=== Begin Enclosure ===
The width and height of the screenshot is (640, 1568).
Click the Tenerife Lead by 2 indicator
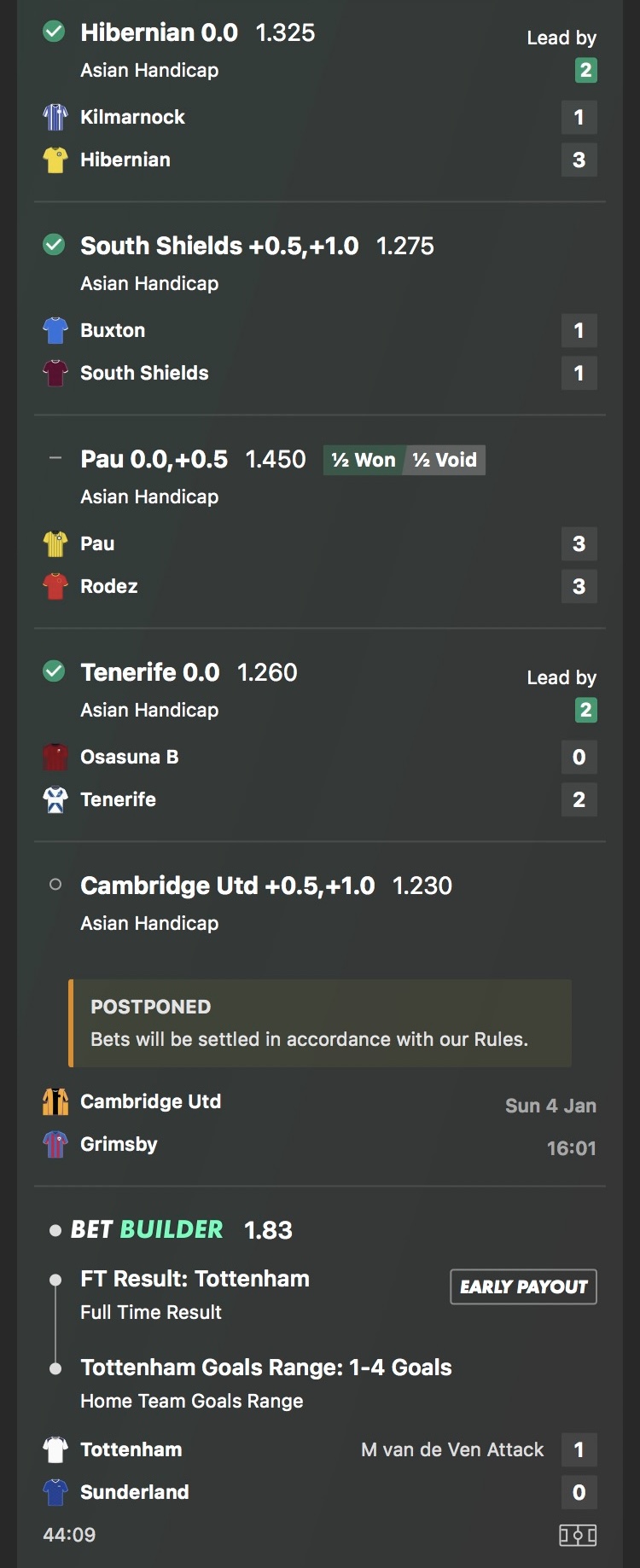tap(585, 710)
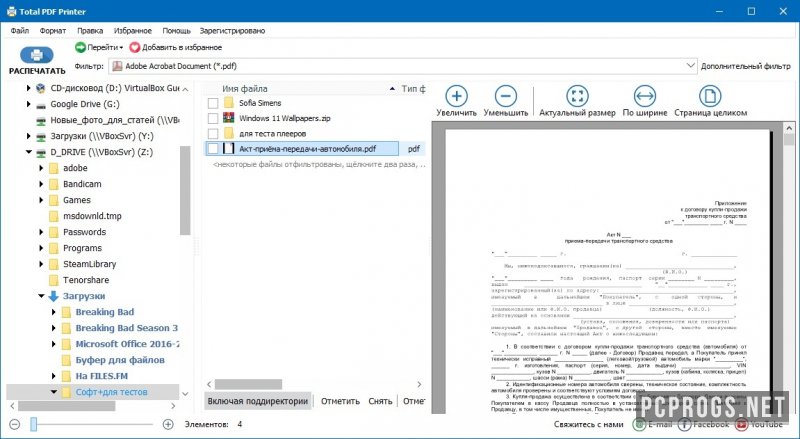Open the Filter file type dropdown

690,66
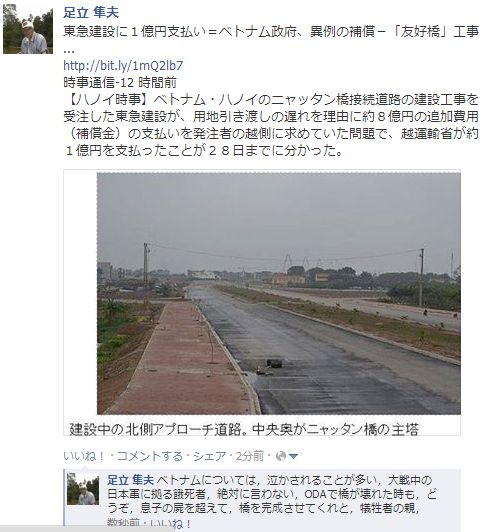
=== End Enclosure ===
--- WHAT IS EXPECTED ---
Write every record out again exactly as written. Pictures don't belong in the copy.

--- RESULT OF THIS TASK ---
The width and height of the screenshot is (640, 1568).
Click the Tenerife Lead by 2 indicator
tap(585, 710)
Open the Filter file type dropdown

690,66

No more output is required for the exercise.